This is going to be a fairly technical post on a single issue which arises if you port an DirectX11 graphics engine to OpenGL 4.2. The problem I’m going to talk about is shader resource binding, in particular, how to map the Direct3D model of textures and samplers to the OpenGL model of sampler objects, texture units and uniform samplers.
First of all, a word on naming. I’ll be using texture unit from here on for the thing called uniform sampler in GLSL, otherwise, it’ll be never clear if I mean a sampler object or a sampler in GLSL.
Ok, so where is the problem, actually? There are two differences between Direct3D and OpenGL that we need to work on. The first is that OpenGL was originally designed to have a single shader program which covers multiple stages, while Direct3D always had those separate shader stages with their own resources. The second is that Direct3D10 separated samplers from textures, so you can decide inside the shader which texture you want to sample using which sampler. In OpenGL, the sampler was historically bound to the texture itself.
Let’s look at the first problem: Having a separate shader for each stage is easy with OpenGL 4.2, as the separate shader objects extension has become core. We can now create shader programs for each stage just like in Direct3D, so nothing special to see here. The only minor difficulty is we need to keep a program around to attach our separate programs to and then we have to enable the right stages, but this is no more difficult than in Direct3D.
The real problem comes when we try to bind textures. Unlike Direct3D, OpenGL does not separate textures from samplers cleanly. Even with the sampler object extension, which allows you to specify a sampler independent of the texture, you still have to connect them before sending them to a shader. Inside the shader, every texture unit (remember, this means every uniform sampler) is a combination of texture data and a sampler.
The way I solve this issue is to do a shader pre-process with some patching. I expose the same system as in Direct3D to the user, that is, a number of texture slots and sampler slots for a shader stage. While parsing the shader, I record which texture, sampler combinations are actually used, and those get assigned at compile time to a texture unit. I simply enumerate the units one-by-one. The users have to use a custom macro for texture sampling, otherwise, there is no real difference to HLSL here. HLSL? Yes, as the user has to write the names of the textures and samplers into the GLSL code – the user never writes a uniform sampler statement though.
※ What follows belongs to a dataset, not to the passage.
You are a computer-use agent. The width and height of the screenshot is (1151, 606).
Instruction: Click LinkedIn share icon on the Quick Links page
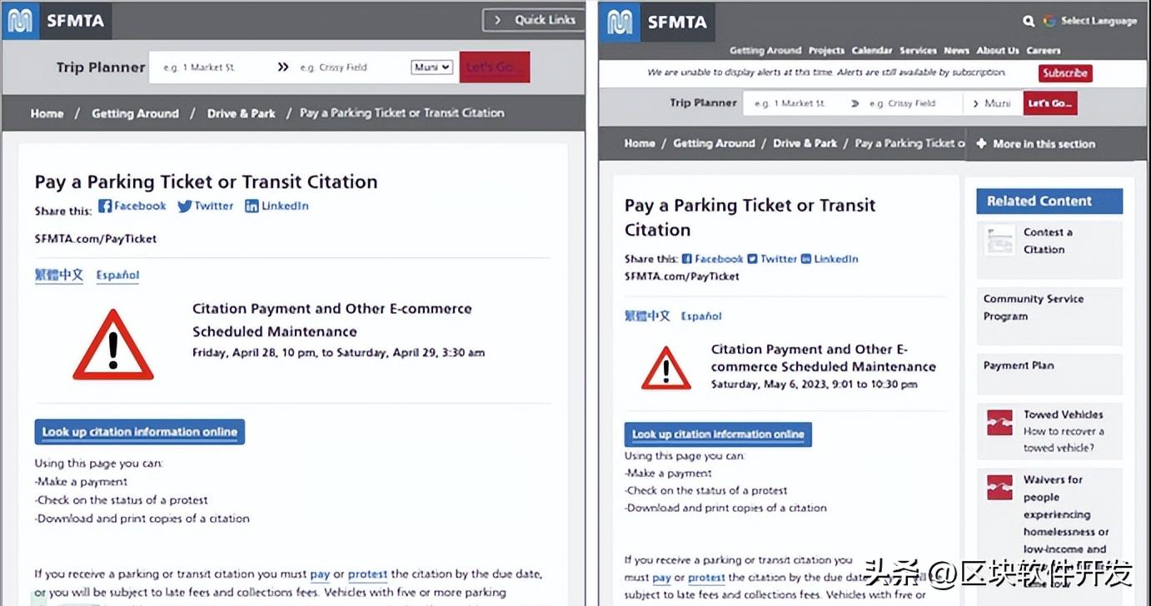252,206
For each texture and sampler slot, I record which texture units it is bound to, and when the user sets a slot, all associated texture units get updated. Each shader stage gets a different texture unit range, so if the fragment program is changed, all vertex program bindings remain unaffected. So far, so good, but there is one tricky issue left making this not as great as it could be.
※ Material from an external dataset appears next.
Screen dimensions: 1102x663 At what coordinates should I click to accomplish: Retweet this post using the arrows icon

The easy life of a graphics developer
Let’s think about this system for a moment. What it means is that each texture, sampler pair occupies a new texture unit. This is probably not an issue, as any recent graphics card supports 32 texture units per stage, so we should be fine, right? The problem here is called
GL_MAX_COMBINED_TEXTURE_IMAGE_UNITS. This is the maximum number of texture units you can bind at the same time for all shader stages combined. On AMD hardware, this is currently 32 – if you statically partition them across 5 shader stages, you get 6 units per stage (and 8 for the fragment shader.) This is not that great. Ideally, you would like to have at least 32 slots per stage (or 160 in total), and then make sure to not use more than the maximum combined number of texture image units across all stages (unless the hardware limit is indeed 160 texture units. But hey, if you sample from 160 textures across 5 shader stages, you’re not doing realtime graphics anymore … I disgress.)
Intel and NVIDIA seem to expose just that number (160 on NVIDIA, 80 for Intel), which makes for easier porting. I’m not sure why AMD actually exposes only 32 there (even on my HD7970), as those texture image units don’t have a real meaning. It’s not like the hardware actually has textures associated with samplers. Instead, the sampler state is passed along with each texture fetch. If you don’t trust me, check the AMD instruction set reference :) In section 8.2.1, you can see the various image instructions, which can take a 128 bit sized sampler definition along with them. That’s where all that is necessary for sampling is stored. It’s simply four consecutive scalar registers, so in theory, you should be able to define them even from within the shader code (and I’m 100% sure someone will do this on the PS4!)
The correct solution which should work in all cases is to deferr the binding until the next draw call, and do the texture/sampler slot to texture unit assignment there. This gives you the flexiblity to assign all 32 texture units to a single shader stage, at the expense of having to (potentially) change the mappings on every shader change.
Right now, 6 texture units per stage (and 8 for the fragment shader) is plenty enough for me, and I guess that’s true for most games as well. Remember that a texture unit can be bound to a texture array as well, so the 8 is not really a practical limit. If you’re ok with this limits, my solution seems to be as good as any and allows for a nice and clean mapping between Direct3D11 and OpenGL. I would be curious to hear though how other people solve this problem, as there are surely more clever solutions out there!